Excerpt provided:
——
Officials announced suddenly last month they reached a “mutual” decision for Superintendent Brenda Cassellius to step down in June, after only three years in Boston.

Cassellius is the district’s fifth superintendent in seven years.

“The stakes for the district, which is under-enrolled and seemingly unwilling to come to terms with the long-term financial impacts of declining enrollment are high,” Candal wrote. “The stakes for students and families, who get
only one shot at a K–12 education, are much higher.”

‘Not the remedy’: How Superintendent Brenda Cassellius responded

Cassellius was quick on Tuesday to reject the notion BPS should be placed under receivership.

Cassellius held firm that Boston schools are making steady progress toward improvement.

“Long-lasting reform in our district is happening,” Cassellius said in a statement provided to Boston.com. “We are urgently investing in the strategies that will enhance our academic offerings and provide students with the support they need to be successful. Our students can’t wait, so we are delivering for them now.”
——
Problems and tasks:
**1)** Print everything in the Boston schools article from "Officials announced suddenly" down to "placed under receivership.".
**2)** List each sentence that the Boston schools article quotes from Cassellius's statement to Boston.com.
**3)** Resume the Boston schools article after its last sentence and keep writing.
Nothing in the rows that follow is needed.
——
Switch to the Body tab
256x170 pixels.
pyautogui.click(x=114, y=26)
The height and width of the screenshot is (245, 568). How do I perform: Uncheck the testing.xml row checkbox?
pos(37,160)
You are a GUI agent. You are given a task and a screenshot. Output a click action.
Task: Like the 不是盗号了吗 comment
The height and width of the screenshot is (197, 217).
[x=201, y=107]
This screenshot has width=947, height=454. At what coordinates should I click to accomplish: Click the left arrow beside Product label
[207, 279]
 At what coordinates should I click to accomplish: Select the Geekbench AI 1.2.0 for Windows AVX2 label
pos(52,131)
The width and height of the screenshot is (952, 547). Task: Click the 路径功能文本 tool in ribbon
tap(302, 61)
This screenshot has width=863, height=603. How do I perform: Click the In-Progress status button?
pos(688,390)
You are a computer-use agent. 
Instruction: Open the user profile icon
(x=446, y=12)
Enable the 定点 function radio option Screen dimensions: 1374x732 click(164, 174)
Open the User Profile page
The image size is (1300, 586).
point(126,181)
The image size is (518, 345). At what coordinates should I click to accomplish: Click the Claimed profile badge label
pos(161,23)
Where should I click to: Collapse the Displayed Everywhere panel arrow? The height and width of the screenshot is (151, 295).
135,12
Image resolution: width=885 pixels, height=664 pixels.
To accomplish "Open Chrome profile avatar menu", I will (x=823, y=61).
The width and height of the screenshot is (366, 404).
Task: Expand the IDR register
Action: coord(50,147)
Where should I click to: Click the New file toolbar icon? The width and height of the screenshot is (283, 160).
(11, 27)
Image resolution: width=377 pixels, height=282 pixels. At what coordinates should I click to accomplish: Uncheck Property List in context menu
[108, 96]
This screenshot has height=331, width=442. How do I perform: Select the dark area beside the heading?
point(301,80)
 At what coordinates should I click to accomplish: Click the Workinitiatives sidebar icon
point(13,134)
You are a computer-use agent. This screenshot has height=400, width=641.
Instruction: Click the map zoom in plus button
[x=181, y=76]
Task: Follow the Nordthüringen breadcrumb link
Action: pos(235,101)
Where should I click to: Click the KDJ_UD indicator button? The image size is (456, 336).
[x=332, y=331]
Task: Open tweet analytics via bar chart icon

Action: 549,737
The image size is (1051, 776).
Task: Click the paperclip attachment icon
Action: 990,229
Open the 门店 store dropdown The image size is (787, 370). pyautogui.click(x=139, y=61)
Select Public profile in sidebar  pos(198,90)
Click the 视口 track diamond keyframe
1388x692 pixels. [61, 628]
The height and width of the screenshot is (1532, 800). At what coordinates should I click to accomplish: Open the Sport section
——
Per-task answers:
**1)**
Officials announced suddenly last month they reached a “mutual” decision for Superintendent Brenda Cassellius to step down in June, after only three years in Boston.

Cassellius is the district’s fifth superintendent in seven years.

“The stakes for the district, which is under-enrolled and seemingly unwilling to come to terms with the long-term financial impacts of declining enrollment are high,” Candal wrote. “The stakes for students and families, who get
only one shot at a K–12 education, are much higher.”

‘Not the remedy’: How Superintendent Brenda Cassellius responded

Cassellius was quick on Tuesday to reject the notion BPS should be placed under receivership.

**2)**
- Long-lasting reform in our district is happening.
- We are urgently investing in the strategies that will enhance our academic offerings and provide students with the support they need to be successful.
- Our students can't wait, so we are delivering for them now.

**3)**
Cassellius said the work the district is undertaking “will fundamentally change for the better how students are served in Boston Public Schools for years to come.”

She did not elaborate further on strategies, however.

The superintendent said BPS must partner with DESE to bring about those changes, “but receivership is not the remedy for the issues we face.”

A city spokesperson, in an email, wrote receivership would be “destabilizing” for Boston schools.

“The administration’s focus is on a strong finish to the school year, and in finding a new Superintendent who can empower our school communities with the tools to succeed,” the spokesperson wrote.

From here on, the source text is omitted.